Assaf Orion, a senior research fellow at Israel’s Institute for National Security Studies, explained that since the start of the Syrian civil war, Israel has been “wise to avoid being drawn into the quagmire.” Instead, “its policy focus[es] on safeguarding well-defined red lines” on issues such as cross-border attacks and weapons transfers to terrorist organizations like Hezbollah. Yet when Syrian President Bashar al-Assad’s regime “attacked the Syrian populace, besieged its towns, starved them, and deprived them of water, electricity and medical services, Israel chose to reach out to communities across its borders,” he said.

“This humanitarian approach, being morally right on its own virtue, has other and real effects, both in changing perceptions of Israel among its closest neighbors in Syria, and by the fact that no attacks on Israel ever came from the areas held by these communities, unlike from regime-held sectors,” Orion, the former head of the Strategic Division in the IDF General Staff’s Planning Directorate, told JNS.org.

Sunday’s media segment highlighting the IDF operation aired on Israel’s Hadashot News, and included interviews with Syrian women who expressed deep gratitude to Israel for its humanitarian assistance amid the ongoing Syrian war.

According to the Hadashot report, 21 Syrian mothers and 23 children crossed into Israel seeking medical treatment during the night that the segment was filmed.

“It has become commonplace” for Syrian civilians to seek medical treatment from Israel, a Syrian mother told the television network’s reporter. “Everyone wants to come here. Adults too, not just the children.”

“This must be very strange for them,” IDF officer Gil Giladi said on the broadcast. “They’re dealing with ‘the enemy.’”

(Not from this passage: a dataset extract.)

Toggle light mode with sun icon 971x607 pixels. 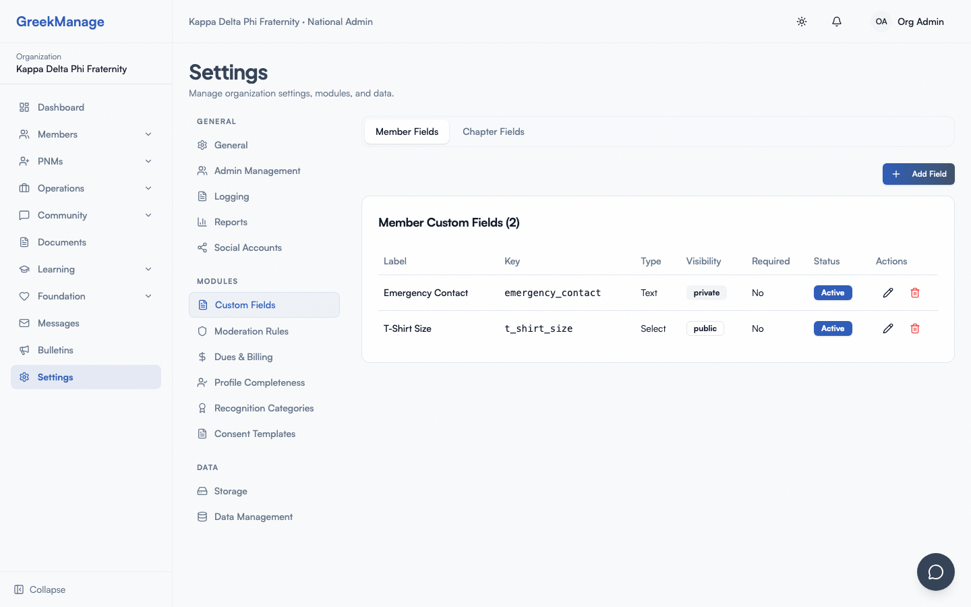[802, 22]
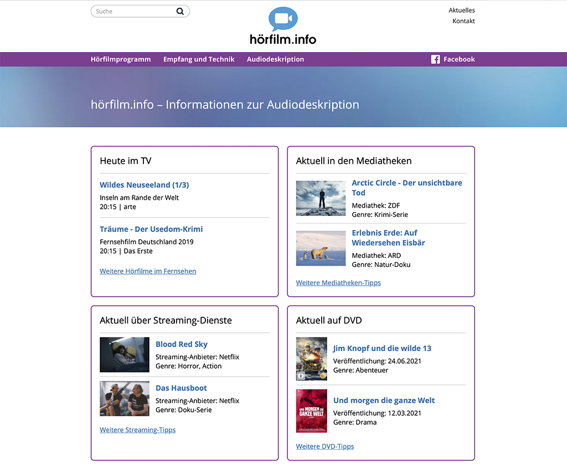Go to the Audiodeskription menu item
The height and width of the screenshot is (469, 567).
tap(275, 59)
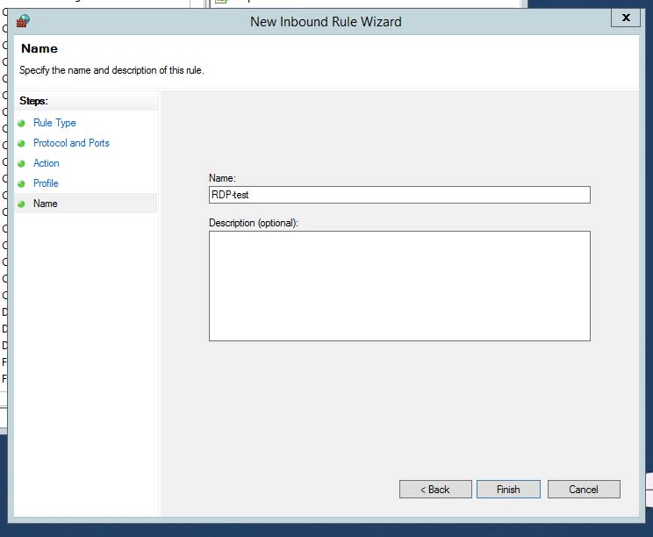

Another Syrian mother stated, “Israel was thought of as the enemy. … Now that you are helping us, most [Syrians in the Golan Heights] are with you. They love Israel. They see the true face … the reality.”

When the Hadashot reporter asked for clarification regarding who Syrians view as the enemy, a Syrian woman said, “All of them: Islamic State, Hezbollah, Bashar [Assad]. They’re all the same.”

The Syrians who were interviewed remained anonymous due to fears of reprisal for seeking out aid from the Jewish state.

“They execute people next to the mosque,” said a Syrian woman from a province controlled by the Islamic State terror group.

“I wish we could stay here for good,” said another.

Israel and Syria have no diplomatic relations. Although the countries maintain a fragile truce agreement that was established in 1974, they essentially remain in an ongoing state of war, with cross-border exchanges of fire becoming more frequent in recent years.

The latest revelation of Israeli medical aid for Syrian civilians came amid increased tension along Israel’s northern border with Syria. Last Saturday, an IDF tank fired a “warning shot” across the border in response to the Syrian military constructing an outpost in the demilitarized zone of the Golan Heights, in direct violation of the 1974 truce’s prohibition on heavy construction tools or military vehicles in that area.